• **EXERCISE INSTRUCTIONS**
Copy the items below exactly as they appear, without the pictures.

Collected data
[Start]

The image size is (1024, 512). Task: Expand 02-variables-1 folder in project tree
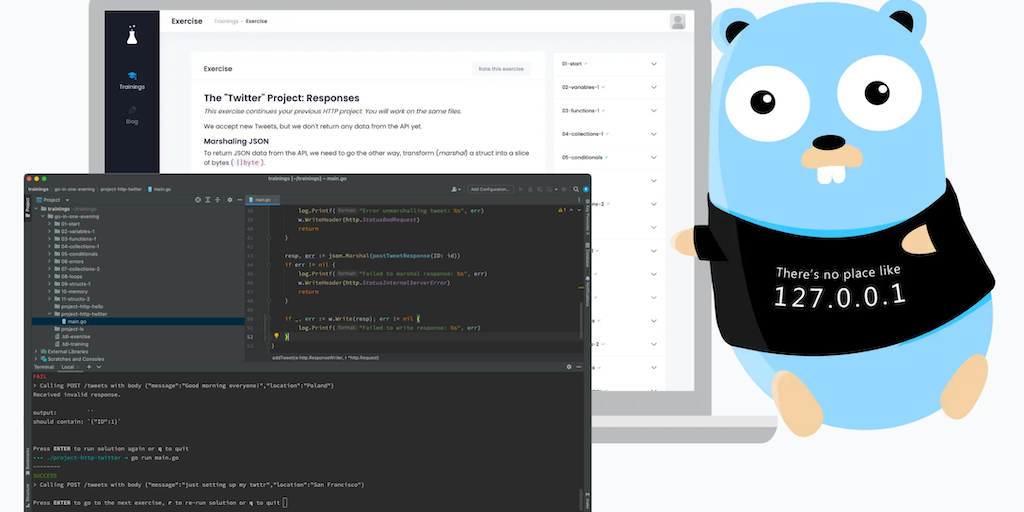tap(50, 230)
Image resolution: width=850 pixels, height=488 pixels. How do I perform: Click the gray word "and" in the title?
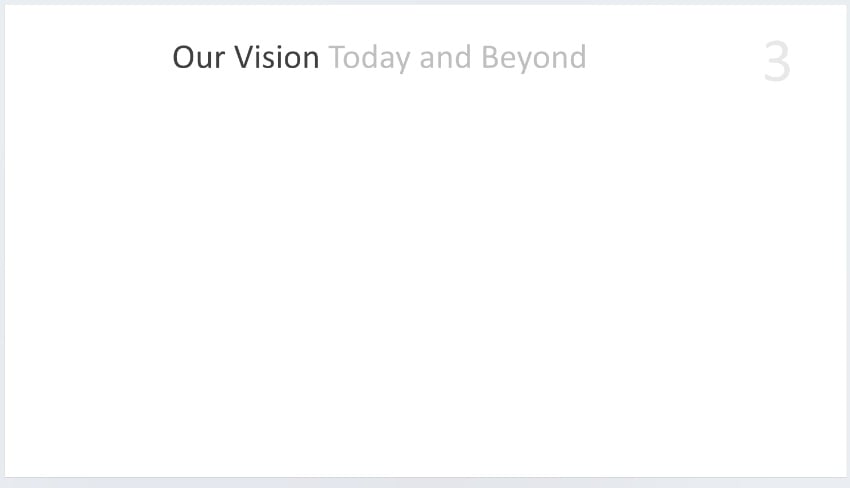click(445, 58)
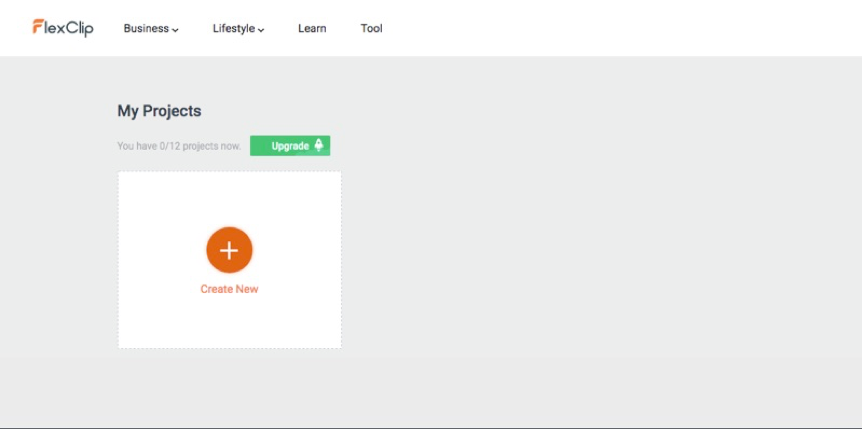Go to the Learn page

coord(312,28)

[End]

• **RESPONSE FOR THIS EXERCISE**
The image size is (1024, 512). Task: Expand 02-variables-1 folder in project tree
tap(50, 230)
Image resolution: width=850 pixels, height=488 pixels. How do I perform: Click the gray word "and" in the title?
click(445, 58)
Go to the Learn page

coord(312,28)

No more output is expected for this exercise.